Learn from me and don’t eat the crap. I’ll link to some (easy delicious comforting) recipes later. Watch this space!

4. Meditate to sleep. Ugh isn’t this the most annoying advice? Duh you need to sleep–but how do you do that on a noisy, never ending train? When you’re being pursued by a swarm of relentless bees wielding chainsaws? Boy, these analogies!

People talk about headspace but I’m a fan of simple habit. Love love love their options and found them so helpful in relaxing my body and mind to sleep. You can adjust the length to do a 5 minute session, or a 10 or 20. (This is also super useful during lunch breaks.) And you can choose the topic! Deep sleep was great, and then there are more you can choose if you subscribe. I’m not a subscriber (yet) but I do really like it.

Sleep With Me is also, I hear, a great podcast for folks who can’t sleep. I prefer the meditation route but maybe you hate meditating!

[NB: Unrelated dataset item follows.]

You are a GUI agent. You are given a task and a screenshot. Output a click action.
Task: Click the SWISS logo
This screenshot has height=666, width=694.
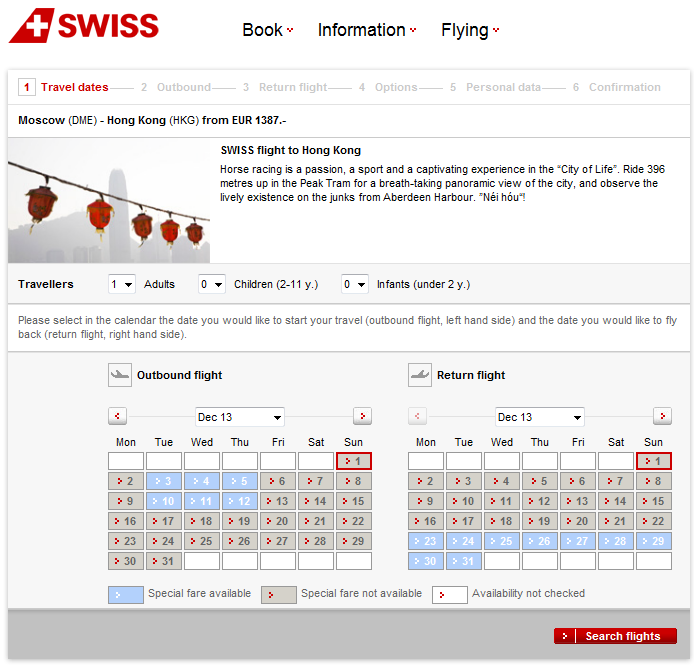pyautogui.click(x=84, y=27)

Or, screw all the meditation advice and do something else instead. Color the stress out. Walk. Garden. Cook. Organize your closet. Throw away your husband’s cargo shorts. Maybe they won’t put you to sleep, but they will help your mind work out its stuff. And hey, if you’re not sleeping, you might as well be doing something productive.

In conclusion:

*I am not any kind of doctor or expert or anyone who can speak knowledgeably about why exercise gets the tension out of your body. But it works for me every time and I’m not a precious snowflake, so it will probably be just as effective for you. Try it–even just some stretching feels super good.

Also, my therapist told me that walking basically does the same thing as EMDR  and, in fact, was discovered on a walk.

So maybe this post was superfluous and I should just be telling you and my friend: yes. Exercise the shit out of those bees.

Because you’ll get through it. And chainsaws run out of gas, trains stop at stations, and bees die.